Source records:
=== Begin Enclosure ===
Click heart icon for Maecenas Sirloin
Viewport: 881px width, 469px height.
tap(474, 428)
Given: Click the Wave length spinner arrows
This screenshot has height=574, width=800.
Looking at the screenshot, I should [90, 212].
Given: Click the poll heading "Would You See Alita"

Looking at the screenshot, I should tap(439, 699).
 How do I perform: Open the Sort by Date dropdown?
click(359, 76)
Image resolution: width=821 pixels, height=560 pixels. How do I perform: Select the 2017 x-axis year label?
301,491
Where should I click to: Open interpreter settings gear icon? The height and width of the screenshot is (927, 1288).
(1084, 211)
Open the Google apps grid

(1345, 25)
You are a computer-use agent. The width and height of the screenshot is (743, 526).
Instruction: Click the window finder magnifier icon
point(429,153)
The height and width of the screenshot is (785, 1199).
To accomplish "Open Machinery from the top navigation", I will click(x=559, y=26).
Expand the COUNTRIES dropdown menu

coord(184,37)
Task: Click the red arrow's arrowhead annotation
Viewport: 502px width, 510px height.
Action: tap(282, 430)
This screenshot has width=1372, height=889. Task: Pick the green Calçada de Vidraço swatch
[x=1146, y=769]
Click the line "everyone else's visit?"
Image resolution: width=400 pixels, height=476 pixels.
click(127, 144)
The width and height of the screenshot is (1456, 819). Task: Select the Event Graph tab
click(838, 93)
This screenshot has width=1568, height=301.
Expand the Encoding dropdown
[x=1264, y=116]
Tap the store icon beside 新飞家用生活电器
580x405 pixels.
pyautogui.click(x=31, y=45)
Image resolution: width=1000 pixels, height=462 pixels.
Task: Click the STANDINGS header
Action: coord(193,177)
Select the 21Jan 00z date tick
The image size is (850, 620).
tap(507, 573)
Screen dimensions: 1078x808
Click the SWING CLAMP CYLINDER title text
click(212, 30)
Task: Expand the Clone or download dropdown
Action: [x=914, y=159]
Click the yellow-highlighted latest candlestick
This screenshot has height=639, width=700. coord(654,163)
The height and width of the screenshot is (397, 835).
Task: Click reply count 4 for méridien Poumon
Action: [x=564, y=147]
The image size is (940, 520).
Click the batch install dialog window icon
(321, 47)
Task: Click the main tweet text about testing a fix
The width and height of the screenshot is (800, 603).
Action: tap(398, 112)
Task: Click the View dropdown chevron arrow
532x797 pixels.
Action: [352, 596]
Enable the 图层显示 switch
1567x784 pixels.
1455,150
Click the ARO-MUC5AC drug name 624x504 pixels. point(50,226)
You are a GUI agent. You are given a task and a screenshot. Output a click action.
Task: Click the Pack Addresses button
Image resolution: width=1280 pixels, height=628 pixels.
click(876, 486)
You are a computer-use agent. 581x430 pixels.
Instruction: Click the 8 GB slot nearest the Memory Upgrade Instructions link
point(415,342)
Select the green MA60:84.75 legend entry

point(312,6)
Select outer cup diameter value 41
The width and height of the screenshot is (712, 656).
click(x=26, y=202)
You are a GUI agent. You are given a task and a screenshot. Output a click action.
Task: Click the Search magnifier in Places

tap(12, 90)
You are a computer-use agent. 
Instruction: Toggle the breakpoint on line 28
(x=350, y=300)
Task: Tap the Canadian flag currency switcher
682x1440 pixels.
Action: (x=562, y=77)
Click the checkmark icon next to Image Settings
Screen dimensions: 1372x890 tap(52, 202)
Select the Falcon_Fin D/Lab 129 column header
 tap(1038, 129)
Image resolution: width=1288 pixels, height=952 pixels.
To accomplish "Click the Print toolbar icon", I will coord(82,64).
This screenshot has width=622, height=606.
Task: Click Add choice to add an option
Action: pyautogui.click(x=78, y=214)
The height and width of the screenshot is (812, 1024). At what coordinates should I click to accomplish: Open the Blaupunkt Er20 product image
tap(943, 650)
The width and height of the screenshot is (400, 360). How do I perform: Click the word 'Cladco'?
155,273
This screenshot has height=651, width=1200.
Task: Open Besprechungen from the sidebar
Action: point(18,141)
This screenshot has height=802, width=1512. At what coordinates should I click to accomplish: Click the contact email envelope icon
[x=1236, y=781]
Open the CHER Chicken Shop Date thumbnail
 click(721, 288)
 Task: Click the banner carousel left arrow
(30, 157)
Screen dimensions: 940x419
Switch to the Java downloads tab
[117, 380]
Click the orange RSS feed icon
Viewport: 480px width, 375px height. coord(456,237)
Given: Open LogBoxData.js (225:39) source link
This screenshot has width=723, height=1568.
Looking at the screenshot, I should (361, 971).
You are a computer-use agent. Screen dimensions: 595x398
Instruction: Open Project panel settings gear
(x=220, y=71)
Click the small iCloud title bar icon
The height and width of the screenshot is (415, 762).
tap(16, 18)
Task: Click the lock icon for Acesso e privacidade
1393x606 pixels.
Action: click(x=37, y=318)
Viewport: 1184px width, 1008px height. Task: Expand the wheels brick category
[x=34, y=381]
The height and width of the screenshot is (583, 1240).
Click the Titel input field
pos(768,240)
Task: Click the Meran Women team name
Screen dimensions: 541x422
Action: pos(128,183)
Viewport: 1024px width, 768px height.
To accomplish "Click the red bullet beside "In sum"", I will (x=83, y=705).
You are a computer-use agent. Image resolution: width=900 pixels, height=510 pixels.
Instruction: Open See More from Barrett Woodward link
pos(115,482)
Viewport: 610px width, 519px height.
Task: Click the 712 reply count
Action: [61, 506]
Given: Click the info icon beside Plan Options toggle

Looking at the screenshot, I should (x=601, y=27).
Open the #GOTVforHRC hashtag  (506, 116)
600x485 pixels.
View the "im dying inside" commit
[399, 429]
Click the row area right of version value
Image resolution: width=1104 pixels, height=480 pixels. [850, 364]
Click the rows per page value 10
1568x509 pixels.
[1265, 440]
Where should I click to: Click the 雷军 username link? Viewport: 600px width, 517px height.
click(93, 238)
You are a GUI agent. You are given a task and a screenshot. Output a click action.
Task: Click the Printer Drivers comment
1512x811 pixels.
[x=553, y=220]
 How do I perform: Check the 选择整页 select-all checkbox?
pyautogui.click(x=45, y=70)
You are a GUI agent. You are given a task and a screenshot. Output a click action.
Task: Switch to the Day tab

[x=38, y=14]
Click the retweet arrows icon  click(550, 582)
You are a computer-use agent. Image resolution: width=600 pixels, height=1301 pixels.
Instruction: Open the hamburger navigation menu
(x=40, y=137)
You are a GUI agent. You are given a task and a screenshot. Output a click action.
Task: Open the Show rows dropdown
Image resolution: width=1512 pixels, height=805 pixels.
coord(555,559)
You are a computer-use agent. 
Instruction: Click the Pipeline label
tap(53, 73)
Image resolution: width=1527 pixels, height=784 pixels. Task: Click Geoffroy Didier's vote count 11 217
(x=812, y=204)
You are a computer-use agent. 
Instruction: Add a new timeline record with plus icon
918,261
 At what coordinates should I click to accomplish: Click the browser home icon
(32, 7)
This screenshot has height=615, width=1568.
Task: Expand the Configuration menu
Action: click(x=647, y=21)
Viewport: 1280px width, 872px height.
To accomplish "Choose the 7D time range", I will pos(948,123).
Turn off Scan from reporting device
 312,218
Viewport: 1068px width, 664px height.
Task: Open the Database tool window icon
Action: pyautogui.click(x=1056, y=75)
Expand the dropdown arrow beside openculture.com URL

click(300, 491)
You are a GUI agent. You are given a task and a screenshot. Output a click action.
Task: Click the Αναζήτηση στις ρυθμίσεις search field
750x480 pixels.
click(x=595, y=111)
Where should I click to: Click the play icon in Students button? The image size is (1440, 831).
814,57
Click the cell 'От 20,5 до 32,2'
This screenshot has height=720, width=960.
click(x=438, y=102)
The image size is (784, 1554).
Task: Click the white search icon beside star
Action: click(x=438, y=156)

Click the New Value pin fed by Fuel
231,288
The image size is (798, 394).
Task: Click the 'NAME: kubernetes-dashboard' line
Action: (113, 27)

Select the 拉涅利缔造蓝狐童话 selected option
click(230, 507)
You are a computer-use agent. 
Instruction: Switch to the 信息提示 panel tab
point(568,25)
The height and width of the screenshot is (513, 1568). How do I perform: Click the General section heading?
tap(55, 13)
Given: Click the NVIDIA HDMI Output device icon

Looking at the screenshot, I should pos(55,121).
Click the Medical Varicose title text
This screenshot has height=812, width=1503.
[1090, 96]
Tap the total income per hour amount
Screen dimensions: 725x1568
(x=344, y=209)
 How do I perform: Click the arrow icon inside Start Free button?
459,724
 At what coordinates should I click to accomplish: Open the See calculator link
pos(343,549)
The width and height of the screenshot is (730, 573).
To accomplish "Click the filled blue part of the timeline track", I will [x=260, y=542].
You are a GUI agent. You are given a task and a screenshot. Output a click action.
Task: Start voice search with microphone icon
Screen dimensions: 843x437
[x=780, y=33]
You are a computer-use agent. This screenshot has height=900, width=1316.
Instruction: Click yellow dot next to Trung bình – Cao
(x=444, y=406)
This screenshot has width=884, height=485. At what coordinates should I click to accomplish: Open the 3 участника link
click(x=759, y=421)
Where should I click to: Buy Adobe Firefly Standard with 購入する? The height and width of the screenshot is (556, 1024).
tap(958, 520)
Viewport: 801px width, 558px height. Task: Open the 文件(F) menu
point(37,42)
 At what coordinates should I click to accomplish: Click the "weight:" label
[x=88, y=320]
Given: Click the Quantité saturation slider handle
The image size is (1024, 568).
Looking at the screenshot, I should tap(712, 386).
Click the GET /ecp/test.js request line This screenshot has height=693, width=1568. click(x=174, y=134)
=== End Enclosure ===
Exercise objective:
Where a line of the data contains "arrows", include it in the tally, and answer with the tally alone.

Answer section:
2